# [Aim]
Please rewrite the rows below as a numbered list, one item per line, leaving out the blank lines.

BEGIN Dataset rows

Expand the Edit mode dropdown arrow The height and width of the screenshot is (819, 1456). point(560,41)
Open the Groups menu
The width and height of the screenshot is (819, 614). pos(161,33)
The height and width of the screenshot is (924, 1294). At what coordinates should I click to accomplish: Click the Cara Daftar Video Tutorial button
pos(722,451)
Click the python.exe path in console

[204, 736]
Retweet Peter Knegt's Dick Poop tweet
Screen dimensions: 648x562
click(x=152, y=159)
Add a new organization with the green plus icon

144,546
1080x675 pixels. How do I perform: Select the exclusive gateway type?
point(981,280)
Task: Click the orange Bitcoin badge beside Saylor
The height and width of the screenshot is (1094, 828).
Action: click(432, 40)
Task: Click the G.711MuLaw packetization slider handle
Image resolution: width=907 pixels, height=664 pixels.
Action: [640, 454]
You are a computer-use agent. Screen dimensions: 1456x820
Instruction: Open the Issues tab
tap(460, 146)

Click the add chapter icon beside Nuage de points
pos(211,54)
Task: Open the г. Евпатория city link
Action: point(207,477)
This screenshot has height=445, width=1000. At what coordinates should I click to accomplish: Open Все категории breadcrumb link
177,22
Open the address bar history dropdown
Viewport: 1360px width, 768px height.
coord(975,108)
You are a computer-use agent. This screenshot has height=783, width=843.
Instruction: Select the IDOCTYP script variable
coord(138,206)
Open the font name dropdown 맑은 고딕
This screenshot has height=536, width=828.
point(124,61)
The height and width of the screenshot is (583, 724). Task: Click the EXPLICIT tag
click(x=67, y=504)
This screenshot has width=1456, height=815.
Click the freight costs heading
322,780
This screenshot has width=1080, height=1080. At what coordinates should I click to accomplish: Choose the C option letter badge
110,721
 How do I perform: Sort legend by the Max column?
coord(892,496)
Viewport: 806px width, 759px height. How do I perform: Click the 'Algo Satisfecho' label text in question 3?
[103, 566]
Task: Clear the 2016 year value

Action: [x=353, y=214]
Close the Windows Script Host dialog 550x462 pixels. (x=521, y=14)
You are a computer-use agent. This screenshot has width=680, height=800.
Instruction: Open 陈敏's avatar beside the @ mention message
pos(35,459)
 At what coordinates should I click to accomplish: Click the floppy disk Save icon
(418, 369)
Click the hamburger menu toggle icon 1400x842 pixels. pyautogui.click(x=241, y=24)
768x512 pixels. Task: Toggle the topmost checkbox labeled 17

END Dataset rows

# [Result for this exercise]
1. Expand the Edit mode dropdown arrow The height and width of the screenshot is (819, 1456). point(560,41)
2. Open the Groups menu
3. The width and height of the screenshot is (819, 614). pos(161,33)
4. The height and width of the screenshot is (924, 1294). At what coordinates should I click to accomplish: Click the Cara Daftar Video Tutorial button
5. pos(722,451)
6. Click the python.exe path in console
7. [204, 736]
8. Retweet Peter Knegt's Dick Poop tweet
9. Screen dimensions: 648x562
10. click(x=152, y=159)
11. Add a new organization with the green plus icon
12. 144,546
13. 1080x675 pixels. How do I perform: Select the exclusive gateway type?
14. point(981,280)
15. Task: Click the orange Bitcoin badge beside Saylor
16. The height and width of the screenshot is (1094, 828).
17. Action: click(432, 40)
18. Task: Click the G.711MuLaw packetization slider handle
19. Image resolution: width=907 pixels, height=664 pixels.
20. Action: [640, 454]
21. You are a computer-use agent. Screen dimensions: 1456x820
22. Instruction: Open the Issues tab
23. tap(460, 146)
24. Click the add chapter icon beside Nuage de points
25. pos(211,54)
26. Task: Open the г. Евпатория city link
27. Action: point(207,477)
28. This screenshot has height=445, width=1000. At what coordinates should I click to accomplish: Open Все категории breadcrumb link
29. 177,22
30. Open the address bar history dropdown
31. Viewport: 1360px width, 768px height.
32. coord(975,108)
33. You are a computer-use agent. This screenshot has height=783, width=843.
34. Instruction: Select the IDOCTYP script variable
35. coord(138,206)
36. Open the font name dropdown 맑은 고딕
37. This screenshot has height=536, width=828.
38. point(124,61)
39. The height and width of the screenshot is (583, 724). Task: Click the EXPLICIT tag
40. click(x=67, y=504)
41. This screenshot has width=1456, height=815.
42. Click the freight costs heading
43. 322,780
44. This screenshot has width=1080, height=1080. At what coordinates should I click to accomplish: Choose the C option letter badge
45. 110,721
46.  How do I perform: Sort legend by the Max column?
47. coord(892,496)
48. Viewport: 806px width, 759px height. How do I perform: Click the 'Algo Satisfecho' label text in question 3?
49. [103, 566]
50. Task: Clear the 2016 year value
51. Action: [x=353, y=214]
52. Close the Windows Script Host dialog 550x462 pixels. (x=521, y=14)
53. You are a computer-use agent. This screenshot has width=680, height=800.
54. Instruction: Open 陈敏's avatar beside the @ mention message
55. pos(35,459)
56.  At what coordinates should I click to accomplish: Click the floppy disk Save icon
57. (418, 369)
58. Click the hamburger menu toggle icon 1400x842 pixels. pyautogui.click(x=241, y=24)
59. 768x512 pixels. Task: Toggle the topmost checkbox labeled 17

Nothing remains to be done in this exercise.